┌──
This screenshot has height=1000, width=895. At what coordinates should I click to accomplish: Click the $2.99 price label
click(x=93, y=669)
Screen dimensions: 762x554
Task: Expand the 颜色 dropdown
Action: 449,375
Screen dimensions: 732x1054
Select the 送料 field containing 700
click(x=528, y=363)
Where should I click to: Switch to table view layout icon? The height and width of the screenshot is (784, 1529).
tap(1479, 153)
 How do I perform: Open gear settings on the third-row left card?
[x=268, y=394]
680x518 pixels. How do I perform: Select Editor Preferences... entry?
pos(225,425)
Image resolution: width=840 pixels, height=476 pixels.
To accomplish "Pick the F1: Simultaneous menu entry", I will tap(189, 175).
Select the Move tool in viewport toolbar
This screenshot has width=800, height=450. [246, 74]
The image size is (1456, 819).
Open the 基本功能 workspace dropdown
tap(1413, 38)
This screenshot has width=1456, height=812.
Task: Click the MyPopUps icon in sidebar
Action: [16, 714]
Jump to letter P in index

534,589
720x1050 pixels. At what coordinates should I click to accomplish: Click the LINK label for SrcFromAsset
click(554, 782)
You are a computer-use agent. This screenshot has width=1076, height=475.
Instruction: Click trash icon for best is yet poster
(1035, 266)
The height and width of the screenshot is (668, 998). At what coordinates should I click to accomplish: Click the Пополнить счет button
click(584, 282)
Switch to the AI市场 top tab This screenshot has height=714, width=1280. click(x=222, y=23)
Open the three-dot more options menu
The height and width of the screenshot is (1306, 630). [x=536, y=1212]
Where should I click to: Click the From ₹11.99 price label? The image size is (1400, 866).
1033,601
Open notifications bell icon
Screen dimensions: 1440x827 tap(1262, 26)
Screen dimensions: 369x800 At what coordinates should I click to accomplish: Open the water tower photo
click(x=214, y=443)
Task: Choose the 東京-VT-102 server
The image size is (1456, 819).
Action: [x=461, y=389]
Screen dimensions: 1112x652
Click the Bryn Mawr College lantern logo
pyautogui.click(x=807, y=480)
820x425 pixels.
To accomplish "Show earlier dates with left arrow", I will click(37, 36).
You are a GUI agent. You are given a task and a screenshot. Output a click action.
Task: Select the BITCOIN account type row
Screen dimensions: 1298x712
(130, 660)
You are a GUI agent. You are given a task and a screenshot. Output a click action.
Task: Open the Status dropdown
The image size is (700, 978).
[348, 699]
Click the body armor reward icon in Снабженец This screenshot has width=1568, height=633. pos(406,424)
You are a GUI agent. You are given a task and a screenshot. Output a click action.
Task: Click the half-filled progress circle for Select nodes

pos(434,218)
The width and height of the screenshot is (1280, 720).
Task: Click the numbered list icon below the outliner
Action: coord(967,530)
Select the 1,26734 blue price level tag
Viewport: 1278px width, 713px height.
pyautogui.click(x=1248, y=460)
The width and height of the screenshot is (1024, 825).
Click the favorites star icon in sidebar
└──
* INSTRUCTIONS TO FOLLOW *
Recast every line of the entries above as a Markdown table with the columns Row and Text, numbering the rows in order and dropping any blank lines.

* SOLUTION TO THE EXERCISE *
| Row | Text |
|---|---|
| 1 | This screenshot has height=1000, width=895. At what coordinates should I click to accomplish: Click the $2.99 price label |
| 2 | click(x=93, y=669) |
| 3 | Screen dimensions: 762x554 |
| 4 | Task: Expand the 颜色 dropdown |
| 5 | Action: 449,375 |
| 6 | Screen dimensions: 732x1054 |
| 7 | Select the 送料 field containing 700 |
| 8 | click(x=528, y=363) |
| 9 | Where should I click to: Switch to table view layout icon? The height and width of the screenshot is (784, 1529). |
| 10 | tap(1479, 153) |
| 11 |  How do I perform: Open gear settings on the third-row left card? |
| 12 | [x=268, y=394] |
| 13 | 680x518 pixels. How do I perform: Select Editor Preferences... entry? |
| 14 | pos(225,425) |
| 15 | Image resolution: width=840 pixels, height=476 pixels. |
| 16 | To accomplish "Pick the F1: Simultaneous menu entry", I will tap(189, 175). |
| 17 | Select the Move tool in viewport toolbar |
| 18 | This screenshot has width=800, height=450. [246, 74] |
| 19 | The image size is (1456, 819). |
| 20 | Open the 基本功能 workspace dropdown |
| 21 | tap(1413, 38) |
| 22 | This screenshot has width=1456, height=812. |
| 23 | Task: Click the MyPopUps icon in sidebar |
| 24 | Action: [16, 714] |
| 25 | Jump to letter P in index |
| 26 | 534,589 |
| 27 | 720x1050 pixels. At what coordinates should I click to accomplish: Click the LINK label for SrcFromAsset |
| 28 | click(554, 782) |
| 29 | You are a computer-use agent. This screenshot has width=1076, height=475. |
| 30 | Instruction: Click trash icon for best is yet poster |
| 31 | (1035, 266) |
| 32 | The height and width of the screenshot is (668, 998). At what coordinates should I click to accomplish: Click the Пополнить счет button |
| 33 | click(584, 282) |
| 34 | Switch to the AI市场 top tab This screenshot has height=714, width=1280. click(x=222, y=23) |
| 35 | Open the three-dot more options menu |
| 36 | The height and width of the screenshot is (1306, 630). [x=536, y=1212] |
| 37 | Where should I click to: Click the From ₹11.99 price label? The image size is (1400, 866). |
| 38 | 1033,601 |
| 39 | Open notifications bell icon |
| 40 | Screen dimensions: 1440x827 tap(1262, 26) |
| 41 | Screen dimensions: 369x800 At what coordinates should I click to accomplish: Open the water tower photo |
| 42 | click(x=214, y=443) |
| 43 | Task: Choose the 東京-VT-102 server |
| 44 | The image size is (1456, 819). |
| 45 | Action: [x=461, y=389] |
| 46 | Screen dimensions: 1112x652 |
| 47 | Click the Bryn Mawr College lantern logo |
| 48 | pyautogui.click(x=807, y=480) |
| 49 | 820x425 pixels. |
| 50 | To accomplish "Show earlier dates with left arrow", I will click(37, 36). |
| 51 | You are a GUI agent. You are given a task and a screenshot. Output a click action. |
| 52 | Task: Select the BITCOIN account type row |
| 53 | Screen dimensions: 1298x712 |
| 54 | (130, 660) |
| 55 | You are a GUI agent. You are given a task and a screenshot. Output a click action. |
| 56 | Task: Open the Status dropdown |
| 57 | The image size is (700, 978). |
| 58 | [348, 699] |
| 59 | Click the body armor reward icon in Снабженец This screenshot has width=1568, height=633. pos(406,424) |
| 60 | You are a GUI agent. You are given a task and a screenshot. Output a click action. |
| 61 | Task: Click the half-filled progress circle for Select nodes |
| 62 | pos(434,218) |
| 63 | The width and height of the screenshot is (1280, 720). |
| 64 | Task: Click the numbered list icon below the outliner |
| 65 | Action: coord(967,530) |
| 66 | Select the 1,26734 blue price level tag |
| 67 | Viewport: 1278px width, 713px height. |
| 68 | pyautogui.click(x=1248, y=460) |
| 69 | The width and height of the screenshot is (1024, 825). |
| 70 | Click the favorites star icon in sidebar |